Requisitos das tarefas ->
(1) Informe se cada afirmação concorda com o texto sobre Philip Roth: (a) Roth nasceu em 1933, em Newark, New Jersey; (b) Roth publicou Goodbye, Columbus aos 30 anos; (c) Operação Shylock foi publicado no Brasil em 1994. Responda sim ou não a cada uma e cite as palavras do texto que decidem a resposta.
(2) Por favor, dê seguimento ao texto sobre Philip Roth a partir da última frase apresentada.

Trecho do documento ->

• • • • • • •

Para quem Philip Roth escreveu Operação Shylock, publicado no Brasil em 1994? Para todos? Para ninguém? De toda a obra polêmica, provocativa e deliciosa do escritor americano esta é sem dúvida a mais alfinetadora da condição judaica.
Depois dele, Roth escreveu vários outros, entre os quais, O teatro de Sabbath, Pastoral Americana, um de seus melhores romances, e recentemente, Complô contra a América e A marca humana. Operação se diferencia dos demais pela contundência com que o autor ataca seus irmãos.
Roth foi o enfant terrible dos judeus do pós-guerra nos Estados Unidos. Filho de família judia, nasceu em 1933, na pequena Newark, New Jersey. Aos 26 anos publicou seu primeiro livro, Goodbye, Columbus, em que usa o humor e a ironia para espinafrar seus pares.
Em 1969 lançou um dos livros mais comentados na década seguinte nos Estados Unidos: Complexo de Portnoy; um hino ao sexo e à porralouquice, irreverente, calcado na teoria psicanalítica, em que Alexandre Portnoy é um sujeito viciado em masturbação, e que não consegue esquecer a mãe por nenhum segundo, em tudo que faz.
Foram tantos romances maravilhosos e cheios de artimanhas de linguagem até Operação Shylock que um jornalista americano, ao resenhar o livro, chegou a perguntar: “o que falta aparecer nas obras de Roth?”, e responde: “o próprio Roth em dose dupla”.
Não mais. Em Operação Shylock, o autor mistura ficção e realidade e aparece ele mesmo como o escritor famoso Philip Roth e um sósia que se faz passar por ele, em Israel, articulando uma campanha estranha, a fim de arrecadar dinheiro para levar os judeus de volta à Europa.
E aí começa toda a confusão. As alfinetadas apontam para o dorso fino daqueles judeus que pregam sua eterna condição de vítima. Quem toca nesse assunto sempre corre o risco de uma acusação de anti-semitismo. Mas é Roth quem fala, um igual, e aqui segue apenas o que se passa em seu polêmico romance.

• • • • • • •

Bloco de dados ->

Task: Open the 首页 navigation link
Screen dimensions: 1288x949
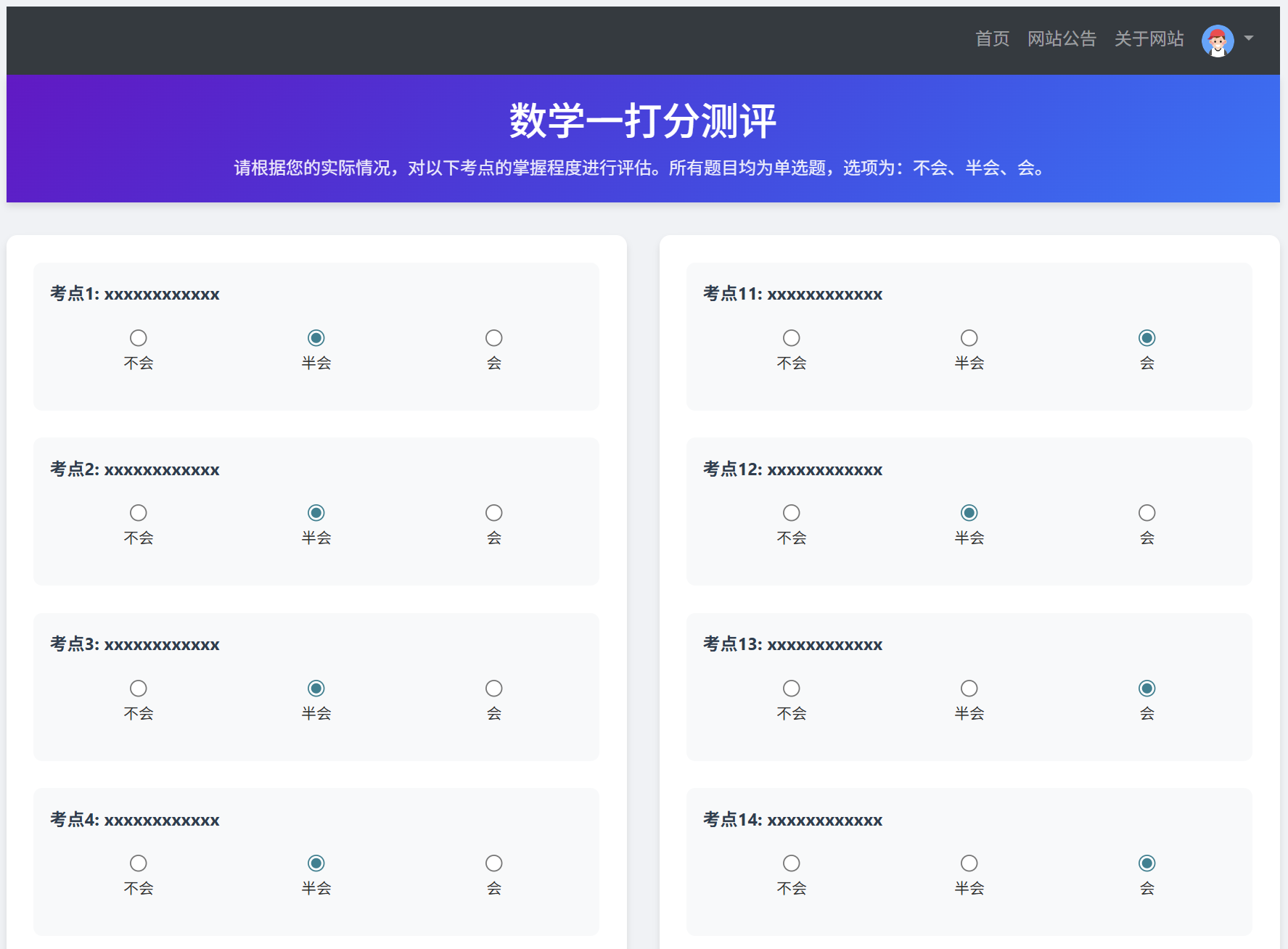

• • • • • • •

Respostas escritas ->
(1)
(a) Sim: "nasceu em 1933, na pequena Newark, New Jersey".
(b) Não: "Aos 26 anos publicou seu primeiro livro, Goodbye, Columbus".
(c) Sim: "publicado no Brasil em 1994".

(2)
Em certa passagem, por exemplo, um árabe chamado Ziad que mora em Jerusalém e é amigo do Roth escritor, lhe diz: “Adorei o Complexo de Portnoy, Philip. É sensacional! Passo-o para meus alunos na universidade. ‘Aqui está um judeu’, eu digo a eles, ‘que nunca teve medo de dizer o que pensa sobre os judeus. Um judeu independente, e tem sofrido por isso, também.’ Tento convencê-los de que existem judeus no mundo que não são absolutamente como os que temos aqui. Mas pra eles o judeu israelense é tão mau que acham difícil acreditar. Olham em volta e pensam: que foi que eles fizeram? Cite uma única coisa que a sociedade israelense tenha feito! E, Philip, meus alunos estão certos – quem são eles? Que fizeram? As pessoas são rudes, barulhentas e empurram a gente nas ruas. Eu morei em Chicago, em Nova York, em Boston, morei em Paris, em Londres, e em lugar nenhum vi gente assim na rua. Que arrogância! O que criaram eles como vocês judeus lá fora no mundo? Absolutamente nada. Nada além de um Estado fundado na força e na vontade de dominar.”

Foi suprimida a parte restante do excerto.